CEPSA plans to invest between 7,000 and 8,000 million euros by 2030 under its new strategy, Positive Movement. The objective is to lead sustainable mobility and energy across Spain and Portugal by focusing more on customers. About 60% of the planned investment will strengthen sustainable businesses. From 2023 onward, these activities will contribute more to EBITDA, growing from 14% in 2022 to exceeding half of EBITDA by 2030, according to the company.
Alongside this, the company has established an ambitious roadmap to cut CO2 emissions by 55% and achieve net zero emissions by 2050, while reducing the carbon intensity of its products by 15% to 20% by 2030. The new business vision rests on two ecosystems: sustainable mobility and a new trading and sustainable energy framework. This strategy is supported by alliances with Energy Parks and other strategic partners.
In electric mobility, CEPSA, in collaboration with Endesa, aims to form the leading sustainable mobility ecosystem and the largest ultra-fast electric charging network on the roads of Spain and Portugal. The plan targets a charging rate of at least 150 kW every 200 kilometers on major highways and intercity routes. Additionally, the group intends to boost demand for green hydrogen for highway transportation, with the goal of establishing a refueling station every 300 kilometers along corridors linking Spain with Europe by 2030.
Moreover, the company’s service stations, already among the largest networks in Spain and Portugal, will transition to digitized fuel and service spaces offering a broad range of ultra-convenience options and restaurant services. Advanced analytics will be used to transform the customer experience and increase loyalty, enabling multi-energy solutions for fresh food, para-pharmacy, e-commerce, parcel pick-ups, and sustainable car washes, alongside roadside refueling options.
On the green hydrogen front, CEPSA aspires to lead by 2030 in green hydrogen production and second-generation biofuels. The plan envisions a green hydrogen capacity of 2 gigawatts by 2030, establishing CEPSA as a benchmark in importing and exporting this energy to Europe, Africa, and the Middle East. In biofuels, the company predicts an annual production of 2.5 million tons by 2030, positioning CEPSA as a key supplier of sustainable aviation fuel (SAF) with an annual output of 800,000 tons, while aiming to capture a substantial share of the aviation energy market in Spain.

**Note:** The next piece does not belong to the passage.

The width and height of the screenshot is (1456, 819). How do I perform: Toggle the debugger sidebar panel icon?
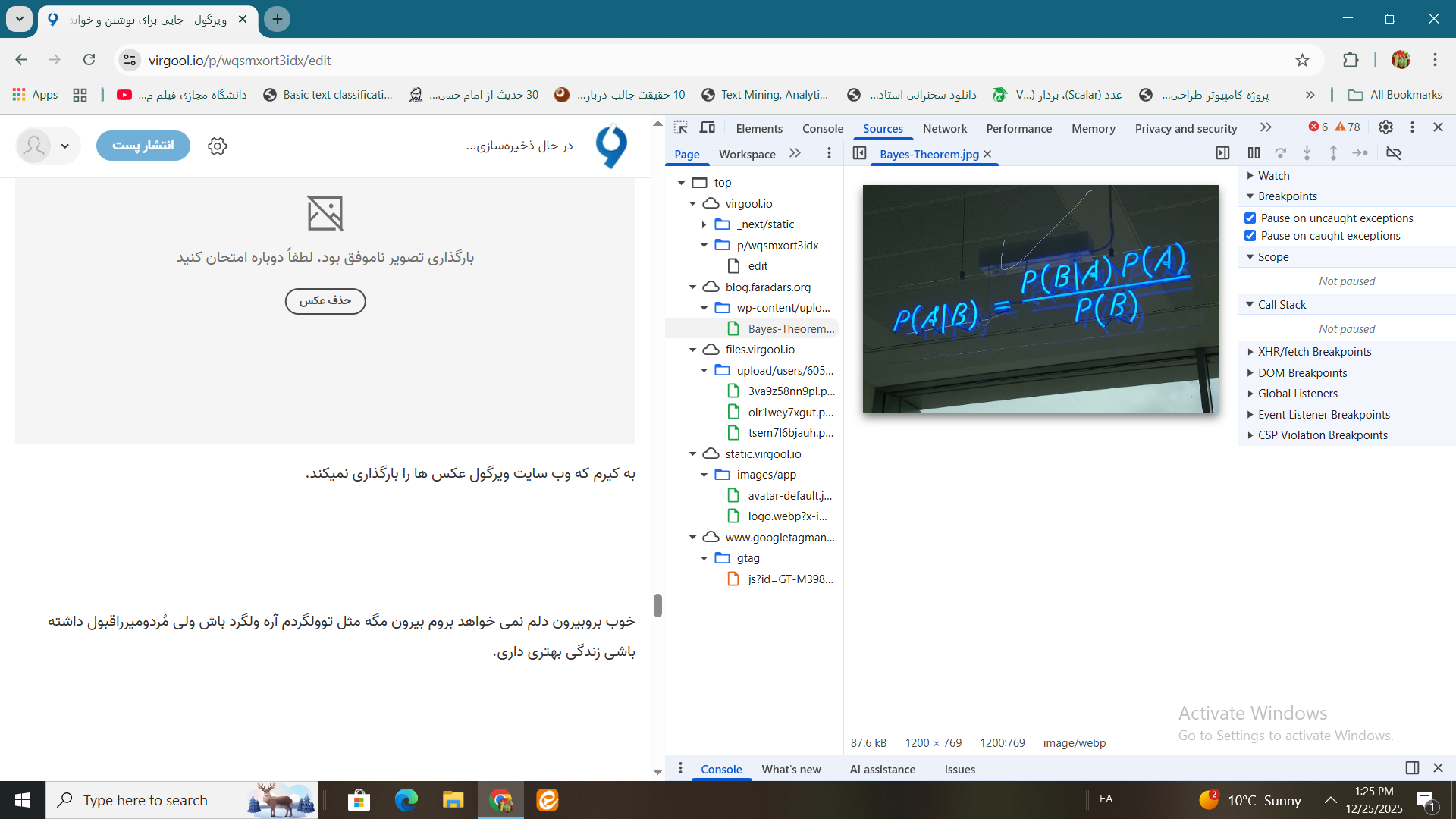coord(1222,153)
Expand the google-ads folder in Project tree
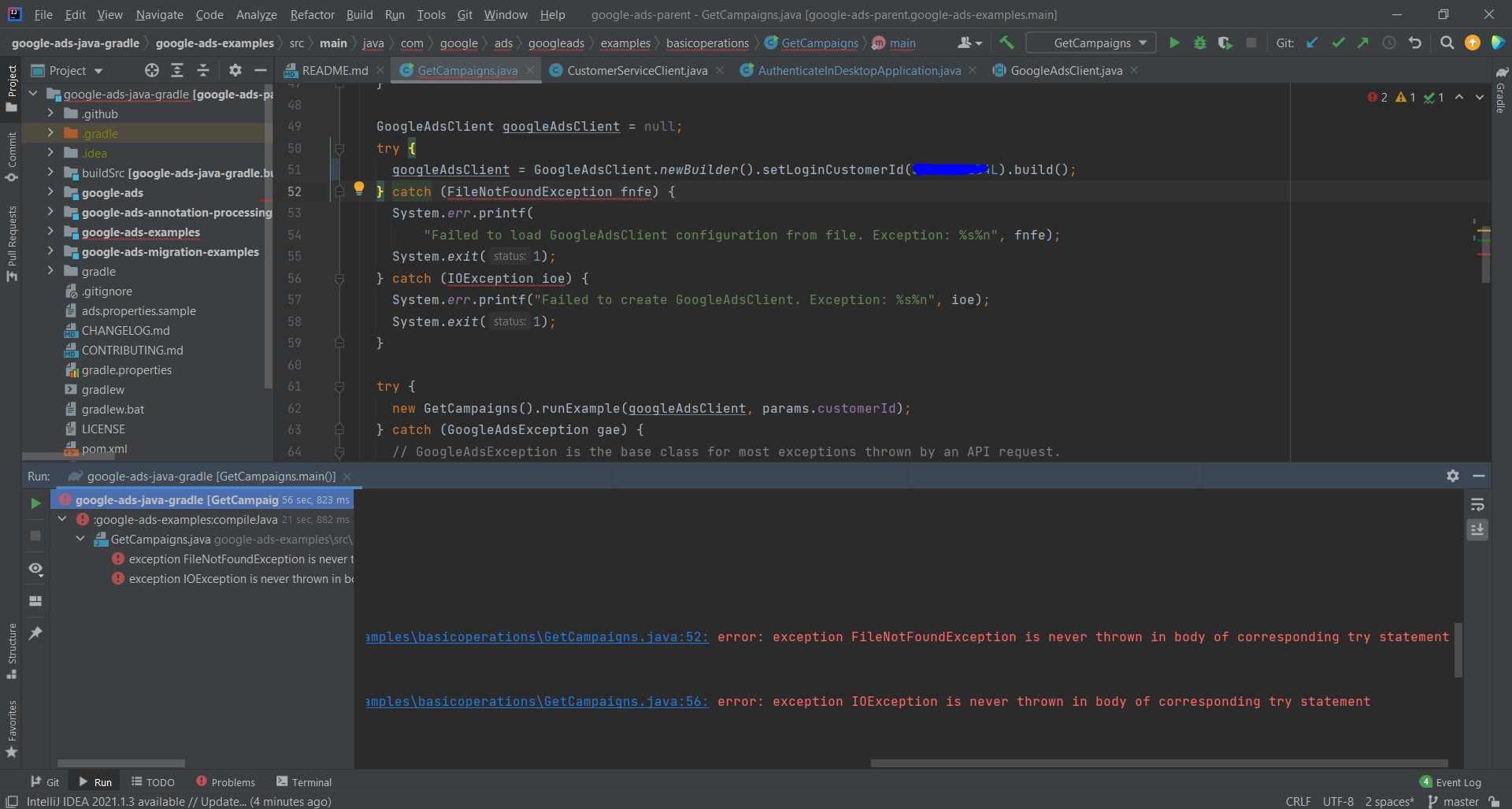 tap(50, 192)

To execute this renewed strategy, the organization will transform its refineries into diversified, sustainable energy parks and deploy technologies grounded in artificial intelligence and analytics to optimize processes and reduce the environmental footprint of its industrial centers. In renewable energy, CEPSA will build a portfolio of solar and wind projects totaling 7 gigawatts of capacity, with 1.5 gigawatts already grid-connected.
In the Chemicals and Exploration & Production segments, the company intends to maintain current activity levels. The Chemicals division projects that 30% of its 2026 sales will come from low-carbon products. At the same time, greater autonomy in managing Exploration and Production will be crucial for generating cash flows that enable the group’s transformation, according to the company.